Tuesday 6 July 2010

The Protestant Ethic and the Spirit of Statistics

The readers of the previous post may be of the kind who is very reluctant to accept an history of anything which does not make a large case for protestantism. Fortunately, this was in our case a mere omission. For we are strong defenders of the idea that, like most of the time, the answers to most of our questions are to be found in calvinism.

It is a common defect of historians to be unable to see the statistical nature of most of the historical controversies they study. The Reformation's case is a good example of such an inability. Indeed, religious aspects of the emergence of calvinism should not hide what must be considered as one of the first attempts to state the difference between correlation and causation. For here is the primary message of calvinism: the Roman Church, the Calvinists say, noting that virtuous lives are strongly correlated with an afterlife in paradise, jumped to the conclusion that the virtuous actions cause their author to go to Heaven. This is a poor understanding of the statistical nature of this correlation. To the contrary, we can bring strong evidences that a common-causal variable, namely "being chosen", causes both virtuous life and acceptance to Heaven.

And this is the kind of change that can account for the European economic take-off.

To conlcude this opening lecture on the history of statsistics, we shall notify that the two precedent posts are inspired by Quattrone & Tversky's 1984 article, Causal versus diagnostic contingencies: On self-deception and on the voter's illusion, a summary of which can be found here. (Tversky was a cognitive psychologist, co-author for 10 years of 2002 Economics Nobel Prize-recipient Daniel Kahneman, with who he conceived the Prospect Theory, the most famous non Expected-Utility theory of decision in uncertainty. It is commonly accepted that he would have jointly received the prize, hadn't he died in 1996.)
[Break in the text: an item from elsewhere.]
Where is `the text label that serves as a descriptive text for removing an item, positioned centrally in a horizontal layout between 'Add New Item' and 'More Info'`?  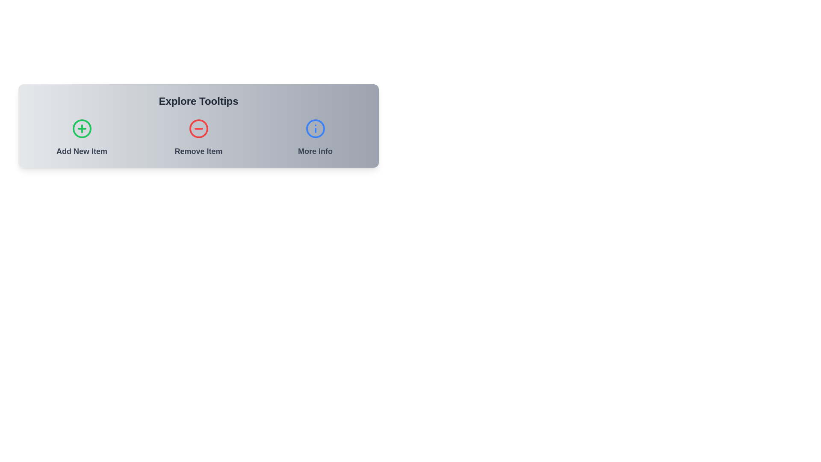 the text label that serves as a descriptive text for removing an item, positioned centrally in a horizontal layout between 'Add New Item' and 'More Info' is located at coordinates (198, 151).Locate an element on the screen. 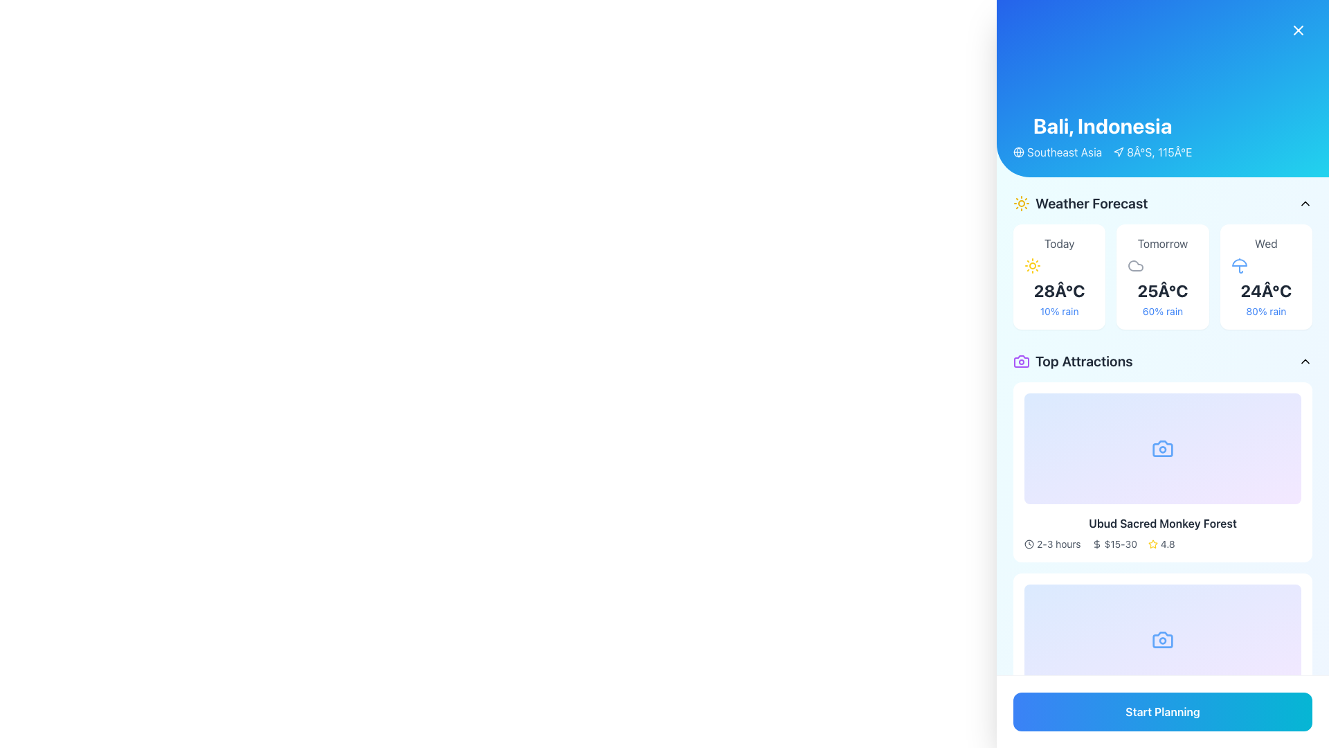 This screenshot has height=748, width=1329. the star rating icon representing a '4.8' rating for the attraction 'Ubud Sacred Monkey Forest' located in the 'Top Attractions' section is located at coordinates (1153, 734).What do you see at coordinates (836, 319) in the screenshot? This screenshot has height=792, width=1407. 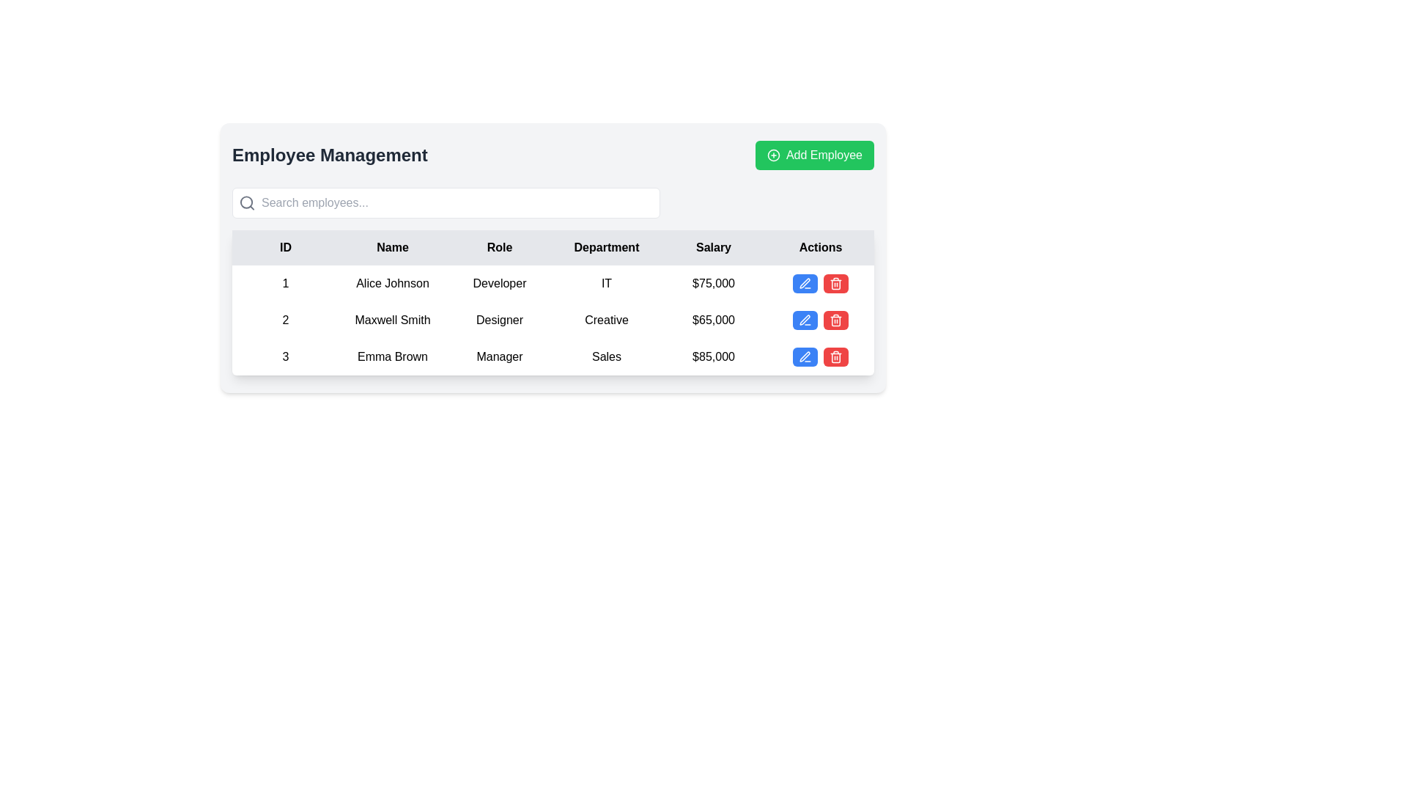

Tversky and Quattrone's analysis is opposite to this one : according to them, Calvinists would behave as if their actions were causes of where they will go in the afterlife, even though their doctrine asserts that the correlation between virtuous lives and Heaven is by no mean causal. More precisely, they take Calvinists as an example of deceptive diagnosis, which is a form of self-deception where people select an action to make a favorable diagnosis of a positive outcome as if the favorable diagnosis caused the positive outcome : people deceive themselves by mistaking the correlation between the favorable diagnosis and the positive outcome for a causal relation. A calvinist tempted soul could for instance resist the temptation, even though his temptation is already the proof that he is not chosen ("Calvinists ought to transgress upon experiencing the desire to do so, other things being equal, for heaven and hell are independant of actions conditional to the urge to sin. Contrary to this analysis, we believe that many Calvinists would nonetheless resist the temptation and choose instead the virtuous acts correlated with paradise."). Interestingly, for Weber's argument on the origins of accumulation in calvinism to be valid, we need to assume the existence of such kind of self-deceiving process, which is confirmed by Tversy and Quattrone's experiment.